Le soir, ce besoin là, ce besoin lancinant, agace ma pensée. Je tourne en rond. Je manque de quelque chose. Pourtant je ne peux pas passer mon temps dehors, ainsi, ça ne m’intéresse pas, c’est insensé, c’est ridicule. C’est une impasse. Presque une impasse - on ne sait jamais ?
Pour combler ce besoin - entre autre - le cinéma.

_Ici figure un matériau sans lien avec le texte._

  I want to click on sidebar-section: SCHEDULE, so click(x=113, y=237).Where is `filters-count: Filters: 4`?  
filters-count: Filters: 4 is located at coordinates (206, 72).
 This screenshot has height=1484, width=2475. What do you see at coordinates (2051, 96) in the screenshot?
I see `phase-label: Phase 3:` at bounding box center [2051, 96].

Il y a des jours où je me sens oppressé par la sensualité qui erre en moi, qui tourne comme un félin dans sa cage. J’ai besoin de libérer cette énergie. J’ai besoin de sentir les femmes de par mon corps. Alors je dessine.
Je dessine des femmes nues.
J’ai acheté un grand rouleau de papier blanc. Du papier kraft blanc. Il n’y a presque pas de grain mais ça n’est pas grave, je sais mal dessiner.
Parfois lorsque j’avance éveillé dans la nuit, j’allume toutes les lumières, et je déroule le papier blanc. Je cherche une jolie photo de femme, une image dans laquelle j’ai envie ce soir là de m’égarer. Mes doigts noircissent avec le fusain. Je dessine les contours du corps, rapidement. Pour l’apprivoiser. Je cherche à retrouver la ligne qui part du ventre - du sexe - et qui ondule entre les hanches, les côtes, les seins. Je cherche la ligne des épaules, aussi. Je cherche la peau, la chaleur, le parfum. Je caresse le papier pour effacer le noir, pour reprendre les lignes, pour pénétrer doucement le charme mystérieux de ce corps qui m’attire de façon si calme et démesurée.
17:26 Lien permanent | Commentaires (1) | Envoyer cette note | Tags : désir, journal intime, écriture



Commentaires
J'ai vraiment aimé vous lire, votre façon d'apprivoiser le corps avec le fusain c'est divin, "L'abandon" est sublime aussi, envie de le dire.